Required tasks
**1)** Answer these questions using the passage.
(a) What did Socrates do before answering someone who asked him a question?
(b) To which prophet does the passage say God spoke about his people?
(c) In Epictetus's comparison, in what form do sheep return what they eat?
**2)** Write out the passage word for word, from "The most approved" to "Leighton and Coleridge.".

The most approved teachers of wisdom, in a human way, have required of their scholars, that to the end their minds might be capable of it, they should be purified from vice and wickedness. And it was Socrates' custom, when any one asked him a question, seeking to be informed by him, before he would answer them, he asked them concerning their own qualities and course of life.

APHORISM XXII.

Knowledge not the ultimate End of Religious Pursuits.

Leighton and Coleridge.

The Hearing and Reading of the Word, under which I comprise theological studies generally, are alike defective when pursued without increase of Knowledge, and when pursued chiefly for increase of Knowledge. To seek no more than a present delight, that evanisheth with the sound of the words that die in the air, is not to desire the Word as meat, but as music, as God tells the prophet Ezekiel of his people, Ezek. xxxiii. 32. And lo, thou art unto them as a very lovely song of one that hath a pleasant voice, and can play well upon an instrument; for they hear thy words, and they do them not. To desire the word for the increase of knowledge, although this is necessary and commendable, and, being rightly qualified, is a part of spiritual accretion, yet, take it as going no further, it is not the true end of the Word. Nor is the venting of that knowledge in speech and frequent discourse of the Word and the divine truths that are in it; which, where it is governed with Christian prudence, is not to be despised, but commended; yet, certainly, the highest knowledge, and the most frequent and skilful speaking of the Word, severed from the growth here mentioned, misses the true end of the Word. If any one's head or tongue should grow apace, and all the rest stand at a stay, it would certainly make him a monster; and they are no other, who are knowing and discoursing Christians, and grow daily in that respect, but not at all in holiness of heart, and life, which is the proper growth of the children of God. Apposite to their case is Epictetus's comparison of the sheep; they return not what they eat in grass, but in wool.

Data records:
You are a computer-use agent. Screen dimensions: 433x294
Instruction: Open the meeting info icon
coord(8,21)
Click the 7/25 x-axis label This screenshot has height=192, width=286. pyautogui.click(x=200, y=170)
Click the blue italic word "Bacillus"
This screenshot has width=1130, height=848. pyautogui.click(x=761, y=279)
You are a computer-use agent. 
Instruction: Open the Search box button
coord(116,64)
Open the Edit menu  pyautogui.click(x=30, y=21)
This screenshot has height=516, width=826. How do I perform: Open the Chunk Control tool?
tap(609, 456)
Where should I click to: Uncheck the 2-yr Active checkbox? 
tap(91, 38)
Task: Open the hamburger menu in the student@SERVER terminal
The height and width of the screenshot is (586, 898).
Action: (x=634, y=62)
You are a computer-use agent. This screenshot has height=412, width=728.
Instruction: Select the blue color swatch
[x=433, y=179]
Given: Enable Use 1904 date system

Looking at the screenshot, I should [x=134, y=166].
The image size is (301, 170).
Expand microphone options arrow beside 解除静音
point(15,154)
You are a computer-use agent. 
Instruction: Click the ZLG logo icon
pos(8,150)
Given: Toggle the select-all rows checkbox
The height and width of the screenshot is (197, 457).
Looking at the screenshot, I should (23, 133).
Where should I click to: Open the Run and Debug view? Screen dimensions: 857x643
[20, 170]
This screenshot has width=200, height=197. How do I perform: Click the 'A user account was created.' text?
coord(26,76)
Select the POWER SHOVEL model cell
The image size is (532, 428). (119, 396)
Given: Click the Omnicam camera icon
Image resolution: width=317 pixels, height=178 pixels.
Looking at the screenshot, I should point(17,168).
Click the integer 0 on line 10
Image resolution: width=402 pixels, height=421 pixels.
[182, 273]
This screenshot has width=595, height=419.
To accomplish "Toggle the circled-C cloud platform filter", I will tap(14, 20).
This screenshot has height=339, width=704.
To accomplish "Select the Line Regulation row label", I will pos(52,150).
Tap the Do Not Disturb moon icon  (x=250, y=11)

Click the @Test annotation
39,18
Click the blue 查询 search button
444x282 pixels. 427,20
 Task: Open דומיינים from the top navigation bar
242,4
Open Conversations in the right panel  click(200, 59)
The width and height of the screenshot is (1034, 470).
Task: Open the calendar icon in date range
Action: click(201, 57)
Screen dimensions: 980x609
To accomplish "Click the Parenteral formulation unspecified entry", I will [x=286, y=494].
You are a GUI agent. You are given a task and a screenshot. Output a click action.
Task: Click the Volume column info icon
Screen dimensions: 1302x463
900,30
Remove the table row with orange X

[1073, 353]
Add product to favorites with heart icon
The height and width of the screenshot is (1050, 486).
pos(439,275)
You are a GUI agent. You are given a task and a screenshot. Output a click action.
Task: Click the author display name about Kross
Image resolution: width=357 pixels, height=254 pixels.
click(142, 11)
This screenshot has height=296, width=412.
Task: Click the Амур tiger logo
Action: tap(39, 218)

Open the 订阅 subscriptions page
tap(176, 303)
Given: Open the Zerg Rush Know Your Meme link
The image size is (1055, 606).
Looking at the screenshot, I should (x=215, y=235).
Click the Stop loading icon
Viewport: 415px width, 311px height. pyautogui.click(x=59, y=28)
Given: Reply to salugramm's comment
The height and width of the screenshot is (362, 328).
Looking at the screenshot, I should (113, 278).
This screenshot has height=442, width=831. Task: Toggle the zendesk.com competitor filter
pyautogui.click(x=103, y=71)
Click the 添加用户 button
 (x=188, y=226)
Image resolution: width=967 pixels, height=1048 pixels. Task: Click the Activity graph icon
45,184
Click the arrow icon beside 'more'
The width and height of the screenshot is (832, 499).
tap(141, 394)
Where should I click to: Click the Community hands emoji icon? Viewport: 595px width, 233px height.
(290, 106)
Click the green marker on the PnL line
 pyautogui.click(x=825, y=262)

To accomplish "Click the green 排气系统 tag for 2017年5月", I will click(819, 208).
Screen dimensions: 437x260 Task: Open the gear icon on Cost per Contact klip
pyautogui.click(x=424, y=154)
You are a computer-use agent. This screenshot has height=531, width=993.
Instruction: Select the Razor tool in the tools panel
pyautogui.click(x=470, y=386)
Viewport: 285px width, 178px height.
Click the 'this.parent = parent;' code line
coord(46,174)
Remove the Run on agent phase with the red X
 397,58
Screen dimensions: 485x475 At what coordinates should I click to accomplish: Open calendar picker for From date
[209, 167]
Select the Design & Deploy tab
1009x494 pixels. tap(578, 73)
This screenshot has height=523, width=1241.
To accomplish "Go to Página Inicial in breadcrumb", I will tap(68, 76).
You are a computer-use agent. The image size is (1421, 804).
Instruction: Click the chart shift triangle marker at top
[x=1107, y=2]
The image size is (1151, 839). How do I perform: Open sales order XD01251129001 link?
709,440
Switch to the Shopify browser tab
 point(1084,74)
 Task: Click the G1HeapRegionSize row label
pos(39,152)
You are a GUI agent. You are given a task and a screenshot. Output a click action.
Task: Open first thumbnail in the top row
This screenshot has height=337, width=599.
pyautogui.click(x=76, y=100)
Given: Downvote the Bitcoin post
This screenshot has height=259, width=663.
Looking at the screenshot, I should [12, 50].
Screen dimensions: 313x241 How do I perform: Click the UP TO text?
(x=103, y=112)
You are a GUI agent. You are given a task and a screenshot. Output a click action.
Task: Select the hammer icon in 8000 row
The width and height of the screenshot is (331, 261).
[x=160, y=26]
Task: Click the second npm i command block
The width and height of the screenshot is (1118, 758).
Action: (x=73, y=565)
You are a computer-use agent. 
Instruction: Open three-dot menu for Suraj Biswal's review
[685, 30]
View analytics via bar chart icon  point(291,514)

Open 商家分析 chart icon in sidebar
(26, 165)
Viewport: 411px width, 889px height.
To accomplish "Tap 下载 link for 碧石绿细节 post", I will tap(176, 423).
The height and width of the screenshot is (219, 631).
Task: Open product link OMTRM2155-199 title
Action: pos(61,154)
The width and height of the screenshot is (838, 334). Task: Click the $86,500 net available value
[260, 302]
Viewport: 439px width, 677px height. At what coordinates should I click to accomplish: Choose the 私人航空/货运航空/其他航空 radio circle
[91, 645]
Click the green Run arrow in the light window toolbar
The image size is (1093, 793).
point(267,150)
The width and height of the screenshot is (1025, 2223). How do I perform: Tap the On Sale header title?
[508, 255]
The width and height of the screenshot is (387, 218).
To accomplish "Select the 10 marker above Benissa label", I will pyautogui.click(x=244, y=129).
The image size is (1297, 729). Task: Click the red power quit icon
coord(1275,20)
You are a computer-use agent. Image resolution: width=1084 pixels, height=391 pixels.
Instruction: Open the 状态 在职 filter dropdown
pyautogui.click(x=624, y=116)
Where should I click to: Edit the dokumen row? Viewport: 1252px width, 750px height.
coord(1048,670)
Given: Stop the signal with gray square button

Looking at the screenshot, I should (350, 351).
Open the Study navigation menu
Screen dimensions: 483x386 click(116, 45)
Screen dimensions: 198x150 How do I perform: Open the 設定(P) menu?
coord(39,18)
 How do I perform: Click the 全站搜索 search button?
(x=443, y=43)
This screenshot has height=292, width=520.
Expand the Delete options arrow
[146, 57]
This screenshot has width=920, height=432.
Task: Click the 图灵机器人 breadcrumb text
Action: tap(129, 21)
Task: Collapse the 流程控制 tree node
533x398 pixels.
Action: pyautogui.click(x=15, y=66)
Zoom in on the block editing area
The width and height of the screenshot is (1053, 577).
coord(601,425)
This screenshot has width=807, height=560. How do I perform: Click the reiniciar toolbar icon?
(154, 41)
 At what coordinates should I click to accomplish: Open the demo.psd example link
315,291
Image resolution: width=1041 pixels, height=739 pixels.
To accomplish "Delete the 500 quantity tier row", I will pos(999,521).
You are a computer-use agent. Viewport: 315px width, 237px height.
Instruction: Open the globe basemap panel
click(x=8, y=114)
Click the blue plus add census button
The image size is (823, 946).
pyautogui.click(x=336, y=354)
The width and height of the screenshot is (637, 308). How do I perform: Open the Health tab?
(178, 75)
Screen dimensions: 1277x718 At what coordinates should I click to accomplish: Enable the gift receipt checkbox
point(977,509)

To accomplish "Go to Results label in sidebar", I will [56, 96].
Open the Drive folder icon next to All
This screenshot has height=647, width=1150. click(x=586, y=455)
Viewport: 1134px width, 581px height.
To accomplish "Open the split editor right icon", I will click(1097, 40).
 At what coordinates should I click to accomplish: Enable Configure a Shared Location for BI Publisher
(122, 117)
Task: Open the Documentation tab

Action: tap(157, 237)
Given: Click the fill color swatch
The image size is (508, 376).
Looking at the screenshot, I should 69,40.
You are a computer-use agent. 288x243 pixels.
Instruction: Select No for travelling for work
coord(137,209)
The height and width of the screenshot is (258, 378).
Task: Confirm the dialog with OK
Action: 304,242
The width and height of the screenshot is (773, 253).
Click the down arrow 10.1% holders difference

Answers by item
**1)**
(a) He asked them about their own qualities and course of life.
(b) Ezekiel.
(c) In wool, not in grass.

**2)**
The most approved teachers of wisdom, in a human way, have required of their scholars, that to the end their minds might be capable of it, they should be purified from vice and wickedness. And it was Socrates' custom, when any one asked him a question, seeking to be informed by him, before he would answer them, he asked them concerning their own qualities and course of life.

APHORISM XXII.

Knowledge not the ultimate End of Religious Pursuits.

Leighton and Coleridge.